Roundtrip: toEventuality ∘ eventualityToEv forgets the sort (we recover the Eventuality).

theorem Semantics.Events.toEventuality_τ {Time : Type u_1} [LE Time] (e : Ev Time) : e.toEventuality.τ = e.τ

The temporal trace is preserved by the Ev → Eventuality projection.

def Semantics.Events.EventPred.liftToEv {W : Type u_1} {Time : Type u_2} [LE Time] (P : Tense.Aspect.Core.EventPred W Time) : W → Ev Time → Prop

Lift an EventPred (over Eventuality) to a world-indexed predicate over Ev, ignoring the sort.

Equations

• Semantics.Events.EventPred.liftToEv P w e = P w e.toEventuality

class Semantics.Events.EventMereology (Time : Type u_1) [LinearOrder Time] : Type u_1

Axioms for event part-of structure.
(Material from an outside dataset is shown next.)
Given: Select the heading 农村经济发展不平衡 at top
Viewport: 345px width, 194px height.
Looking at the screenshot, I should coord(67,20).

Part-of is a partial order on events with temporal and sort constraints.

• partOf : Ev Time → Ev Time → Prop

  e₁ is a part of e₂

• refl (e : Ev Time) : partOf e e

  Part-of is reflexive

• antisymm (e₁ e₂ : Ev Time) : partOf e₁ e₂ → partOf e₂ e₁ → e₁ = e₂

  Part-of is antisymmetric

• trans (e₁ e₂ e₃ : Ev Time) : partOf e₁ e₂ → partOf e₂ e₃ → partOf e₁ e₃

  Part-of is transitive

• τ_monotone (e₁ e₂ : Ev Time) : partOf e₁ e₂ → e₁.runtime.subinterval e₂.runtime

  τ is monotone: if e₁ ⊑ e₂ then τ(e₁) ⊆ τ(e₂)
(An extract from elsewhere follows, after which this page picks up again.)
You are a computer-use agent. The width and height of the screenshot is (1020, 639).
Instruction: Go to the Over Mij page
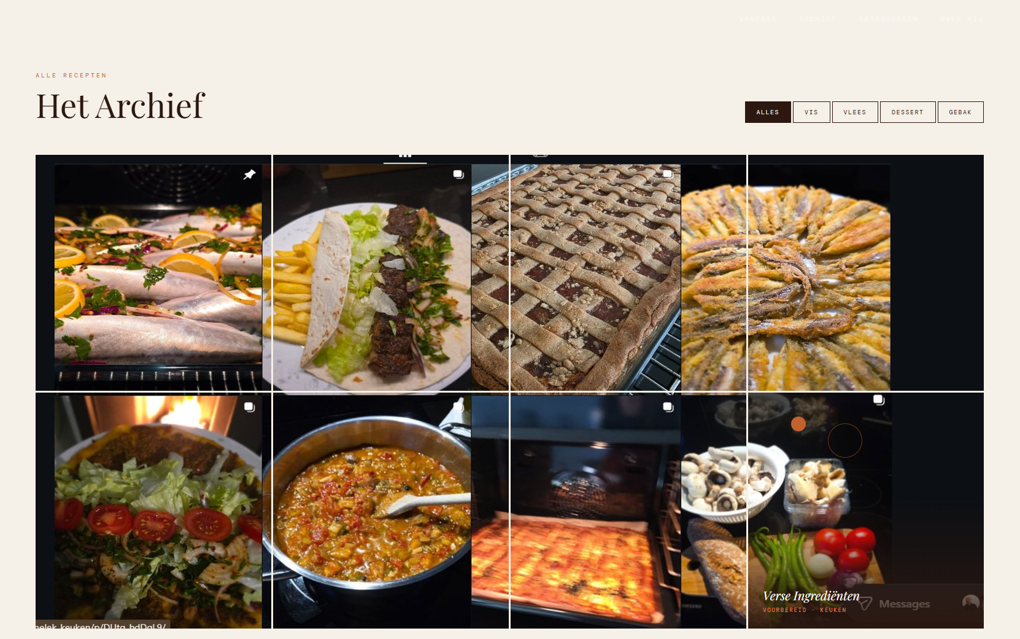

• sort_preserved (e₁ e₂ : Ev Time) : partOf e₁ e₂ → e₁.sort = e₂.sort

  Sort is preserved under part-of: parts of actions are actions, parts of states are states

instance Semantics.Events.eventPreorder (Time : Type u_1) [LinearOrder Time] [m : EventMereology Time] : Preorder (Ev Time)

Event mereology induces a Preorder.

Equations

• Semantics.Events.eventPreorder Time = { le := Semantics.Events.EventMereology.partOf, le_refl := ⋯, le_trans := ⋯, lt_iff_le_not_ge := ⋯ }

@[reducible, inline]

abbrev Semantics.Events.EvPred (Time : Type u_1) [LE Time] : Type u_1

A predicate over events (not world-indexed).

Equations

• Semantics.Events.EvPred Time = (Semantics.Events.Ev Time → Prop)

@[reducible, inline]

abbrev Semantics.Events.EvPredW (W : Type u_1) (Time : Type u_2) [LE Time] : Type (max u_1 u_2)

A world-indexed predicate over events.

Equations

• Semantics.Events.EvPredW W Time = (W → Semantics.Events.Ev Time → Prop)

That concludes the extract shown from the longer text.